Figure 5.1 Vandalism video analytic interface

System Evaluation and Discussion

System Testing and Result

Scenario A
Scenario B
Scenario C
Scenario D
Scenario E

50 From Figure 6.1 a), the system extracts the 1st frame as a background model, and no human and vandalism occurs, so that the risk level remains "safe". The risk level was then raised to "warning" as shown in Figure 6.1 c) when the men stay at the site too long. After that, the risk level rises to .. alarm” as shown in figure 6.2 b), when the man runs into the place, proven that the human detection works.

The prank status is marked as shown in Figure 6.2 c) after the man has remained on the scene for a period of time. Based on the result of Figure 6.2 d), the system is able to detect the significant background changes ie. extract and locate the vase fragments and immediately activate the "danger". alarm. Then the risk level rises to .. warning” for human detection when the young man walks into the scene as in Figure 6.3 b).

After you have been on site for a while, the loitering status is highlighted and the risk level rises to 'warning', as shown in Figure 6.3 c). In addition, the man disappears from the scene and could not be captured by the camera, as shown in Figure 6.4 c). This is due to the poor placement of the security camera. Then the risk level rises to .. alert” to human detection when the man enters the scene, as shown in Figure 6.5 b).

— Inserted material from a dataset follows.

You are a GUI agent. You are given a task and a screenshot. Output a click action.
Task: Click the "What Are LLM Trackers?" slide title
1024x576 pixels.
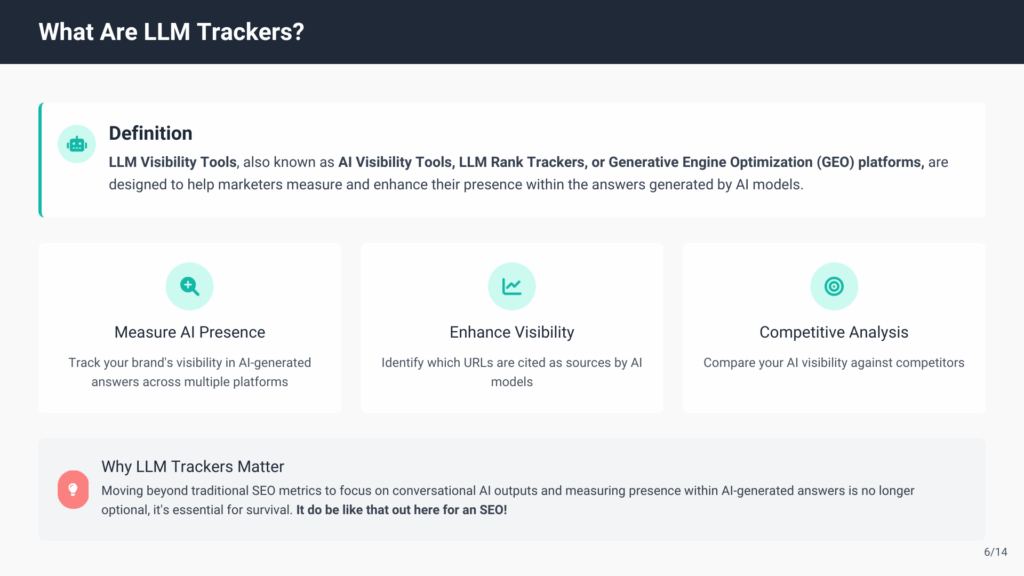[171, 32]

After staying on the scene for a while, the loitering state is flagged and the risk level increases to "warning" as shown in Figure 6.5 c).

Project Challenges

Objectives Evaluation

Conclusion and Recommendation

Conclusion

Recommendation

Liu, “A Bayesian discriminative feature method for face detection,” IEEE Transactions on Pattern Analysis and Machine Intelligence , vol. Lopes, "A survey of deep convolutional autoencoders for video anomaly detection," Pattern Recognition Letters, vol. Canny, “A computational approach to edge detection,” IEEE Transactions on Pattern Analysis and Machine Intelligence, vol.

Shah, "Tube Convolutional Neural Network (T-CNN) for action-detection in videos," IEEE International Conference on Computer Vision, pp. Schmidhuber, "Stacked convolutional auto-encoders for hierarchical feature extraction," International Conference on Artificial Neural Networks, pp. Changed the terms in static change detection and improved the result interface (demo) for better understanding.

Handle false alarm due to light intensity (e.g. car light) using color space transformation and limiting V channel ("value"). Enhance/stabilize the system using histogram equalization to eliminate the problem of sudden light/illumination changes. Note The Supervisor/Candidate(s) must/are required to provide the Faculty/Institute with a full copy of the complete set of originality report.

Based on the above results, I hereby declare that I am satisfied with the originality of the Final Year Project Report submitted by my student(s) as mentioned above. Form title: Supervisor's comments on originality report generated by Turnitin for submission of final year project report (for undergraduate programs). All references in bibliography are cited in the thesis, especially in the literature review chapter.